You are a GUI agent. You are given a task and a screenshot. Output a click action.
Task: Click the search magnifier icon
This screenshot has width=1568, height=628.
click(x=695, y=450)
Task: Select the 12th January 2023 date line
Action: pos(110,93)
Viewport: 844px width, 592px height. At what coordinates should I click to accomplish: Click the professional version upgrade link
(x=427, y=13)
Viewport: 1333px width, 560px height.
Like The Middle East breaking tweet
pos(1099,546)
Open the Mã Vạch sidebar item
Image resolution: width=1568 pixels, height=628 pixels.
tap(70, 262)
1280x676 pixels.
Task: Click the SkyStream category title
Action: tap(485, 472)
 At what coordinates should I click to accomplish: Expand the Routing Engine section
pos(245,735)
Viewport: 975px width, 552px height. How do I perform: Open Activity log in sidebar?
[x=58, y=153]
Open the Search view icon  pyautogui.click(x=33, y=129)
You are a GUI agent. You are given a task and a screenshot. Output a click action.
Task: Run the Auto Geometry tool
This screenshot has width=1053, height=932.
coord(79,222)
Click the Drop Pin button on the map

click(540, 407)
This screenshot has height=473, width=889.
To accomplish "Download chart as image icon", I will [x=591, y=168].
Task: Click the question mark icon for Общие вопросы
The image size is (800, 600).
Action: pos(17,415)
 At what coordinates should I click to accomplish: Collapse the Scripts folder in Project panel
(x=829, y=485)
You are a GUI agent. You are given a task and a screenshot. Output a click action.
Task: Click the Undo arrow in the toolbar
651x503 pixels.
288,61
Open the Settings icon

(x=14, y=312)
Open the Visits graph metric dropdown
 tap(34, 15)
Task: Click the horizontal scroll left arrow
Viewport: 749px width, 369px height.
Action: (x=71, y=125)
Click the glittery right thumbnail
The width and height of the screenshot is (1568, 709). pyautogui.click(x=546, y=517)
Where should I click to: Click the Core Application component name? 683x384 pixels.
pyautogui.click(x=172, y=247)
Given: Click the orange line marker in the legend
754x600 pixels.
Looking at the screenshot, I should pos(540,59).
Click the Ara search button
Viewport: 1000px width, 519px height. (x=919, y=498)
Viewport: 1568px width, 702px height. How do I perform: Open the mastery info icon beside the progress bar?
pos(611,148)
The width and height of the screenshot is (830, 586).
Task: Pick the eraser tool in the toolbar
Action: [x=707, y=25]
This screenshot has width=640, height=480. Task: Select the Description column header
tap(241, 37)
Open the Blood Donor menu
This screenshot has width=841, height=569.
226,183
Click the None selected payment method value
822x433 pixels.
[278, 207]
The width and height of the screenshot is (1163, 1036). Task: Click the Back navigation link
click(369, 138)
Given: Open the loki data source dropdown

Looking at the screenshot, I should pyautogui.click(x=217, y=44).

——————————

■ TASK OBJECTIVE
Reproduce each line of the data without any change.

■ ANSWER BOX
You are a GUI agent. You are given a task and a screenshot. Output a click action.
Task: Click the search magnifier icon
This screenshot has width=1568, height=628.
click(x=695, y=450)
Task: Select the 12th January 2023 date line
Action: pos(110,93)
Viewport: 844px width, 592px height. At what coordinates should I click to accomplish: Click the professional version upgrade link
(x=427, y=13)
Viewport: 1333px width, 560px height.
Like The Middle East breaking tweet
pos(1099,546)
Open the Mã Vạch sidebar item
Image resolution: width=1568 pixels, height=628 pixels.
tap(70, 262)
1280x676 pixels.
Task: Click the SkyStream category title
Action: tap(485, 472)
 At what coordinates should I click to accomplish: Expand the Routing Engine section
pos(245,735)
Viewport: 975px width, 552px height. How do I perform: Open Activity log in sidebar?
[x=58, y=153]
Open the Search view icon  pyautogui.click(x=33, y=129)
You are a GUI agent. You are given a task and a screenshot. Output a click action.
Task: Run the Auto Geometry tool
This screenshot has width=1053, height=932.
coord(79,222)
Click the Drop Pin button on the map

click(540, 407)
This screenshot has height=473, width=889.
To accomplish "Download chart as image icon", I will [x=591, y=168].
Task: Click the question mark icon for Общие вопросы
The image size is (800, 600).
Action: pos(17,415)
 At what coordinates should I click to accomplish: Collapse the Scripts folder in Project panel
(x=829, y=485)
You are a GUI agent. You are given a task and a screenshot. Output a click action.
Task: Click the Undo arrow in the toolbar
651x503 pixels.
288,61
Open the Settings icon

(x=14, y=312)
Open the Visits graph metric dropdown
 tap(34, 15)
Task: Click the horizontal scroll left arrow
Viewport: 749px width, 369px height.
Action: (x=71, y=125)
Click the glittery right thumbnail
The width and height of the screenshot is (1568, 709). pyautogui.click(x=546, y=517)
Where should I click to: Click the Core Application component name? 683x384 pixels.
pyautogui.click(x=172, y=247)
Given: Click the orange line marker in the legend
754x600 pixels.
Looking at the screenshot, I should pos(540,59).
Click the Ara search button
Viewport: 1000px width, 519px height. (x=919, y=498)
Viewport: 1568px width, 702px height. How do I perform: Open the mastery info icon beside the progress bar?
pos(611,148)
The width and height of the screenshot is (830, 586).
Task: Pick the eraser tool in the toolbar
Action: [x=707, y=25]
This screenshot has width=640, height=480. Task: Select the Description column header
tap(241, 37)
Open the Blood Donor menu
This screenshot has width=841, height=569.
226,183
Click the None selected payment method value
822x433 pixels.
[278, 207]
The width and height of the screenshot is (1163, 1036). Task: Click the Back navigation link
click(369, 138)
Given: Open the loki data source dropdown

Looking at the screenshot, I should pyautogui.click(x=217, y=44).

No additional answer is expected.